Note that when Kelling takes on his critics, he professes to be concerned about the homeless on our streets, but still offers nothing in the way of solutions for these people, other than pushing them around or locking them up.  Furthermore, when you read his book, he makes it clear that he believes there are only a few truly “deserving” homeless that inhabit our streets (see sections of his book where he discusses homelessness).  The great majority, at least two-thirds or more of the people out there, are not homeless at all in his mind.  They are out there on the streets “voluntarily” - either because they are trying to take advantage of the system, ripping people off or otherwise engaged in uncivil or criminal behaviour, or they are out there because they have an alcohol/drug/mentall health related problem.  He then goes on to lump these groups together - those with disabilities and those who are ripping the system off. Kelling is attempting to leave with the reader with the impression and nearly all of those on our streets are engaged in criminal and/or uncivil “disorderly” behaviors. This analysis then makes it easy for him, and the Sidran’s of this world, to justify passage of laws like the no-sitting law and parks exclusion law.  Most of the people on our streets are criminals anyway.  Kelling has praised Sidran as a “hero” by the way for his efforts to clean up the streets.  

 

Quoting liberally from the Burnes and Baum thesis (“A Nation in Denial: The Truth About Homelessness”), they claim homelessness is exaggerated, not really due to deep rooted poverty, job losses, and the loss of thousands of low income units nation-wide, but rather due to the fact that there are a lot of pathological people out there - out their due to their own lack of responsibility or their individual problems. This is an extreme right wing notion that totally ignores the root causes of homelessness and poverty  in our community.  An individual’s mental health problems may make one more susceptible to homelessness, but it is not a cause of the widespread homelessness - something that has only occurred just in the last decade in cities across the country.  (I guess Kelling would have us believe that in the last decade, there has been some unusual and totally miraculous outbreak of mental illness and decline of individual responsibility that has spread across the country.) Kelling and Burnes and Baum purposely skirt real explanations - rooted in structural conditions. Note that in 1994, a national HUD study of homelessness, indicated that in that given year, as many as 10 million people experienced some degree of homelessness - that the problem was “widespread and structurally-rooted in job loss and housing loss.”

 

Professing not to care about structual causes, Kelling and JQ Wilson are the Dirty Harry’s of Urban Planning.  Their only goal seems to be cleaning up our streets - “fixing those broken windows”.  And toward this end, it is important for the police to be given broad discretion in controlling street level activity.  The paramount concern of community policing should be “order maintenance” not necessarily crime control.  Passage of laws like the no-sitting law, use of trespass admonishments, parks exclusion laws, anti-loitering laws are important. (anti-loitering laws are tricky they acknowledge because they are unconstitutional, so how do you get around that - you pass laws like the no-sitting law.) These laws give the police the broad authority to maintain order.  Police see a group of homeless (and Kelling might use other names for the homeless like vagrants, non-neighborhood residents, suspected drug dealers, other euphemisms to guarantee that we equate everyone on the street as dangerous others).  The police are encouraged to engage these people, get to know them, get in their face, but it also means giving these people a lot of citations and tickets for minor violations, guilty or otherwise.  Knowing full well that most of these people are unlikely to appeal their ticket or even pay it.  At that point, warrants are taken out against them for failure to pay fines.  Failure to pay fines are arrestable offenses.  Over time, everyone runs afoul of minor infractions, gets ticketed, doesn’t pay (they can’t afford it anyway), and winds up with a warrant.

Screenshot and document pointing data
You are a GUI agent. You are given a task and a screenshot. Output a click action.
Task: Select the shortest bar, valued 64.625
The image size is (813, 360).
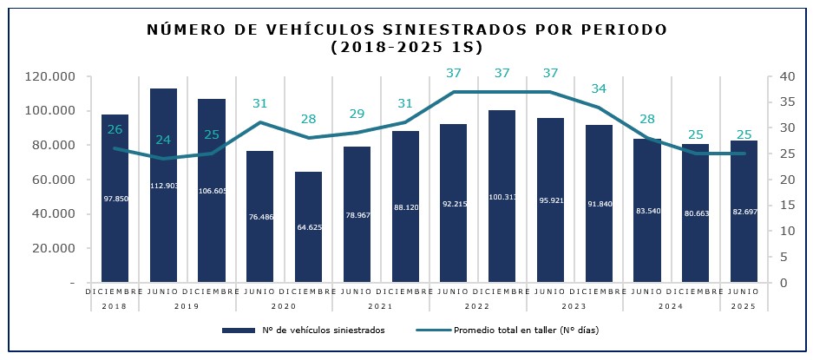(x=308, y=226)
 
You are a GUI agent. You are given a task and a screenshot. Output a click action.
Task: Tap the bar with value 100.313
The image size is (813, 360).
(x=502, y=196)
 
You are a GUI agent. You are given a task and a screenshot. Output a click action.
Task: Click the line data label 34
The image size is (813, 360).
(x=599, y=88)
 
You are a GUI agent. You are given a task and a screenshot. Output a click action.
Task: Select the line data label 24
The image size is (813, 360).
(x=163, y=140)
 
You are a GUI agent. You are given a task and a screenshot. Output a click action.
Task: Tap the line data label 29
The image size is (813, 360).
(x=357, y=114)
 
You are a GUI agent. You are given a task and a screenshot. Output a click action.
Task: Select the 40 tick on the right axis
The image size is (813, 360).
(x=787, y=76)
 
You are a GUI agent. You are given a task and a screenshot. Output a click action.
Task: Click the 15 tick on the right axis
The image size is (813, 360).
(x=786, y=206)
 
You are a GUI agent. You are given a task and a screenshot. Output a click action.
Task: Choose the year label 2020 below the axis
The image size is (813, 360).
(x=284, y=306)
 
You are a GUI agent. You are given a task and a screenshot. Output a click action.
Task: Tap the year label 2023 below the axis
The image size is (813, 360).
(x=574, y=306)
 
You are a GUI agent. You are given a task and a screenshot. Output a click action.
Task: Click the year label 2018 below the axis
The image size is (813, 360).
(x=115, y=306)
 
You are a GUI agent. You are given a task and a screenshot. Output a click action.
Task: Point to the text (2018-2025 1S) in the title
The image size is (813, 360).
(x=406, y=47)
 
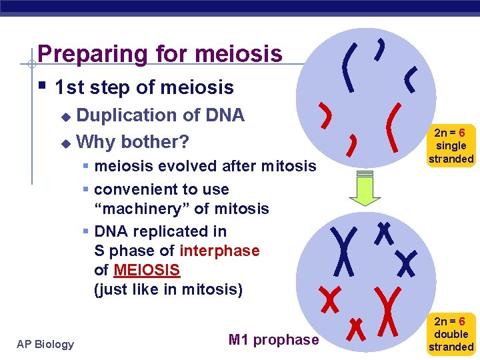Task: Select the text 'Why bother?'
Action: [133, 142]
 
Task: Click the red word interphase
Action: [219, 251]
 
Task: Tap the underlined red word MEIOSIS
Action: [147, 270]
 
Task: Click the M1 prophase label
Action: [273, 340]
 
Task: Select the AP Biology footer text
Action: [45, 344]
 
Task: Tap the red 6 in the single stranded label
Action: [461, 133]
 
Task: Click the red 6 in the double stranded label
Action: [461, 322]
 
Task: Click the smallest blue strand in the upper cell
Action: [380, 47]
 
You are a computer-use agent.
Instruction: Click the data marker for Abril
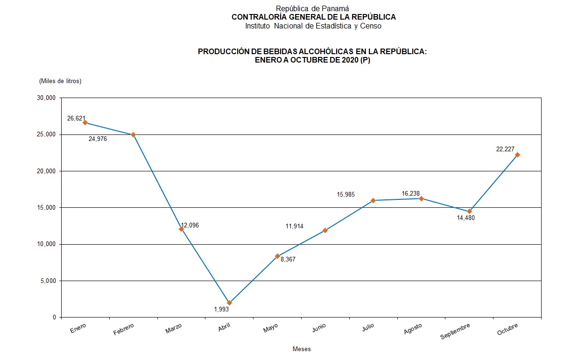pos(229,303)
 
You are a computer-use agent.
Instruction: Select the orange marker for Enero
pos(85,122)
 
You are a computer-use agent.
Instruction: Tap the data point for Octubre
pos(517,155)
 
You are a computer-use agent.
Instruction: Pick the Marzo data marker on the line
pos(181,229)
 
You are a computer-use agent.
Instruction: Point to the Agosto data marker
pos(421,198)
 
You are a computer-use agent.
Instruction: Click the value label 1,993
pos(221,309)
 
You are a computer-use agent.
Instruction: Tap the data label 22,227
pos(505,149)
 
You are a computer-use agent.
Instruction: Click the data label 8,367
pos(288,259)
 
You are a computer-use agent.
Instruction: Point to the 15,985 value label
pos(346,194)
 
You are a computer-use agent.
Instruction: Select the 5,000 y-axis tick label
pos(48,281)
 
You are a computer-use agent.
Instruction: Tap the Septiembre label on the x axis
pos(455,331)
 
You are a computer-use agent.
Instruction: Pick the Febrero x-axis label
pos(123,329)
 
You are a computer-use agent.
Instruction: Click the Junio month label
pos(319,328)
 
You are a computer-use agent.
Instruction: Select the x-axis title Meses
pos(302,349)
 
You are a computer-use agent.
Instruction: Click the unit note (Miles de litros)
pos(61,81)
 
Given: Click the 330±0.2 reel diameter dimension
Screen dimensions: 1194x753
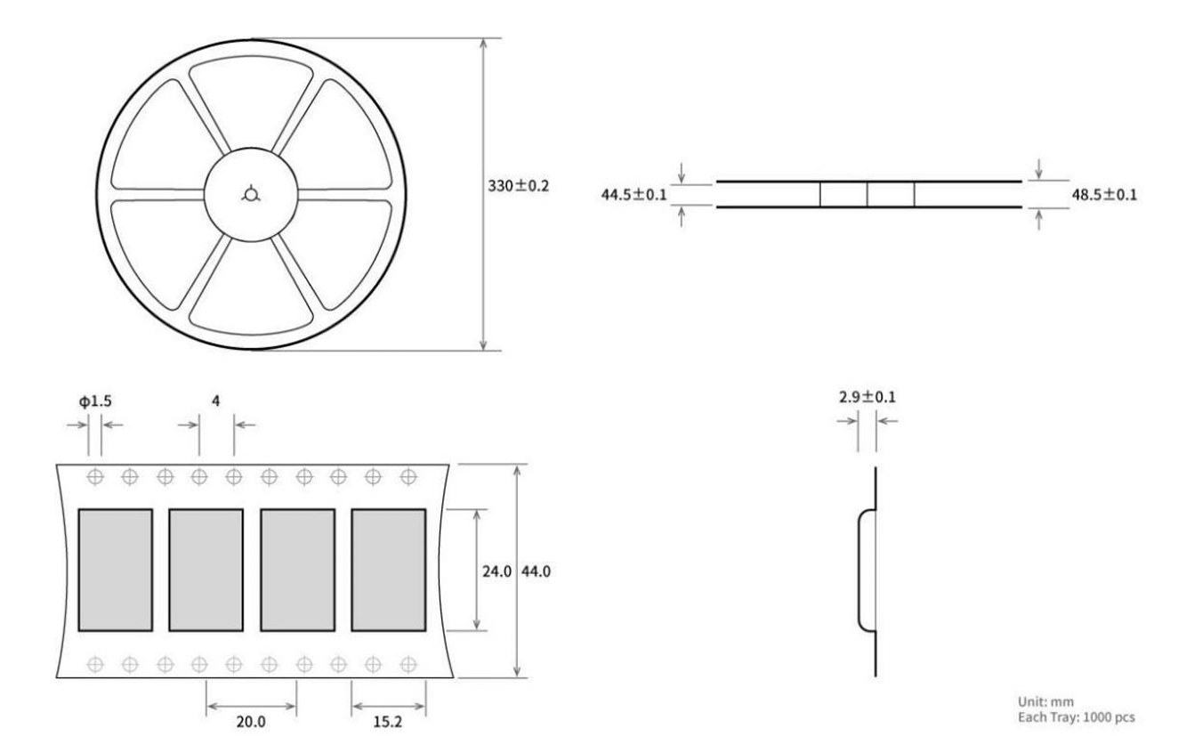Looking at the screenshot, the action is pyautogui.click(x=518, y=186).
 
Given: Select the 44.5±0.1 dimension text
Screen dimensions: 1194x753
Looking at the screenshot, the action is pyautogui.click(x=633, y=195).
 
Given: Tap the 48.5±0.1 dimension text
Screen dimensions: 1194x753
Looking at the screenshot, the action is pyautogui.click(x=1104, y=195).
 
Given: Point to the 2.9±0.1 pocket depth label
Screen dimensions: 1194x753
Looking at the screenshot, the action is pyautogui.click(x=867, y=397).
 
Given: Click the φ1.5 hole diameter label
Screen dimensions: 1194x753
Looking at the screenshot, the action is pyautogui.click(x=95, y=401).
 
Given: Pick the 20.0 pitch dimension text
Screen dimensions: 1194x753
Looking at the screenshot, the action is pyautogui.click(x=251, y=722).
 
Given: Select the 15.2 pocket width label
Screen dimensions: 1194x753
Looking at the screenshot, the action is pyautogui.click(x=388, y=722).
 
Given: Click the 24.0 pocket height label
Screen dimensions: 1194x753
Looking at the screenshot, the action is pyautogui.click(x=496, y=571).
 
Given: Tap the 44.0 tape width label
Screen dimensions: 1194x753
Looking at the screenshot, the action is pyautogui.click(x=536, y=571).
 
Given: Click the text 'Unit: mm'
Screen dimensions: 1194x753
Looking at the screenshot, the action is pyautogui.click(x=1045, y=701).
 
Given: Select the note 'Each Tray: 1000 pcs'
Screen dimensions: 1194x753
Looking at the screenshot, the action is pyautogui.click(x=1077, y=717).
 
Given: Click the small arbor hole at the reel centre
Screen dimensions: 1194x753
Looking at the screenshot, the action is pyautogui.click(x=251, y=194).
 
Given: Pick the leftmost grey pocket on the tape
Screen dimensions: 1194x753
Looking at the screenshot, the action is pyautogui.click(x=115, y=570).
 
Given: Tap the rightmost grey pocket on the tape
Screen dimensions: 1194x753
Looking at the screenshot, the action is pyautogui.click(x=389, y=570).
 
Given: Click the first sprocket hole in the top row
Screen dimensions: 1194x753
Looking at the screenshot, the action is pyautogui.click(x=95, y=476).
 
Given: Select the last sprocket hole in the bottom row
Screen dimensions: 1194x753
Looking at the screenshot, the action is pyautogui.click(x=408, y=665).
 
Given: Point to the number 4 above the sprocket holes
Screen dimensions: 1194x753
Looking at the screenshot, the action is pyautogui.click(x=216, y=401).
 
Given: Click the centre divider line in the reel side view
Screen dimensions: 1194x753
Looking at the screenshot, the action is pyautogui.click(x=867, y=195).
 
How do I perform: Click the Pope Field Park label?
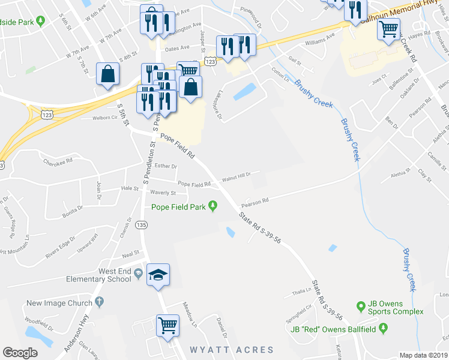pos(178,208)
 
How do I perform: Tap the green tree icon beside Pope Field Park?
pos(212,208)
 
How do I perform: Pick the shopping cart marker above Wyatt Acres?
pos(167,326)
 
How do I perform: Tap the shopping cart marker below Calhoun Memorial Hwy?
pos(388,28)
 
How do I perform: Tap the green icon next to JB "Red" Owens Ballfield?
pos(384,328)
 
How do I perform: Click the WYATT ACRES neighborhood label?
pos(232,350)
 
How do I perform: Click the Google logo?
pos(20,352)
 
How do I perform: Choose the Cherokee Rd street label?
pos(58,161)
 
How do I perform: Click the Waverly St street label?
pos(163,193)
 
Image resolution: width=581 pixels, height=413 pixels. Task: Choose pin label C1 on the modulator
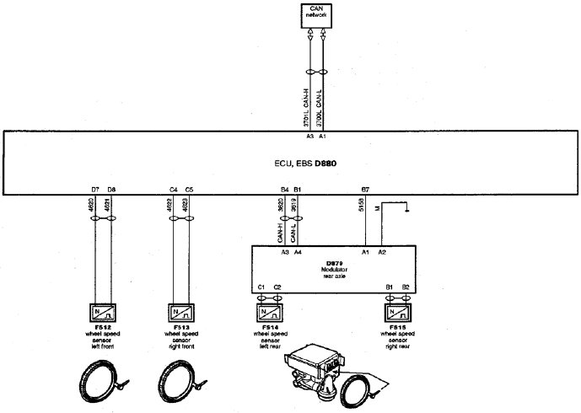(x=261, y=287)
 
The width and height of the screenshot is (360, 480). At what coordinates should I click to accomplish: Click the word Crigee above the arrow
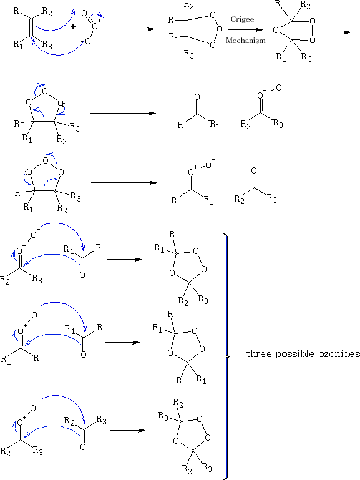(x=242, y=19)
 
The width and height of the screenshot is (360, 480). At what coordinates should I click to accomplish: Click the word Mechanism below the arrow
(x=246, y=41)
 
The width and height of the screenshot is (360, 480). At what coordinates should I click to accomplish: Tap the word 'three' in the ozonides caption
(x=259, y=353)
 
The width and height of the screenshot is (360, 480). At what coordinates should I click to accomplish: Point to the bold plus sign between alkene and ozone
(x=73, y=27)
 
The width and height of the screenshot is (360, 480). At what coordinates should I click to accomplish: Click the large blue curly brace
(x=226, y=356)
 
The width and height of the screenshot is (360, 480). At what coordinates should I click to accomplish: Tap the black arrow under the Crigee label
(x=246, y=30)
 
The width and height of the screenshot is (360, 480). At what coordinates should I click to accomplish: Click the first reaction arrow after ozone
(x=134, y=29)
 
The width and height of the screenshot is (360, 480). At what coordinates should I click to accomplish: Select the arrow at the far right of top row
(x=336, y=32)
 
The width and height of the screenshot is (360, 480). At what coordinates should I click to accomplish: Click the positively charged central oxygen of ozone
(x=95, y=26)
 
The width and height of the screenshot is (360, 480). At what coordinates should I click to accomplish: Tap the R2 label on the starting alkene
(x=47, y=12)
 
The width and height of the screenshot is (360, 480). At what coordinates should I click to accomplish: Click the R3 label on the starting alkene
(x=47, y=45)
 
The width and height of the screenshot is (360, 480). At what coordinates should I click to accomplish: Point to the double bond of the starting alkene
(x=31, y=28)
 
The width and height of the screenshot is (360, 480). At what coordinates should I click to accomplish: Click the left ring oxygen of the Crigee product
(x=276, y=30)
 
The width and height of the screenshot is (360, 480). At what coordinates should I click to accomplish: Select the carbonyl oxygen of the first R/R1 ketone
(x=197, y=97)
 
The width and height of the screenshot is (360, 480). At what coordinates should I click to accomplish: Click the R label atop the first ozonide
(x=172, y=235)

- WRITTEN REQUEST -
In the text on Kelling and homelessness, how many people did the 1994 national HUD study find experienced some degree of homelessness in that year?

- FULL SOLUTION -
As many as 10 million people.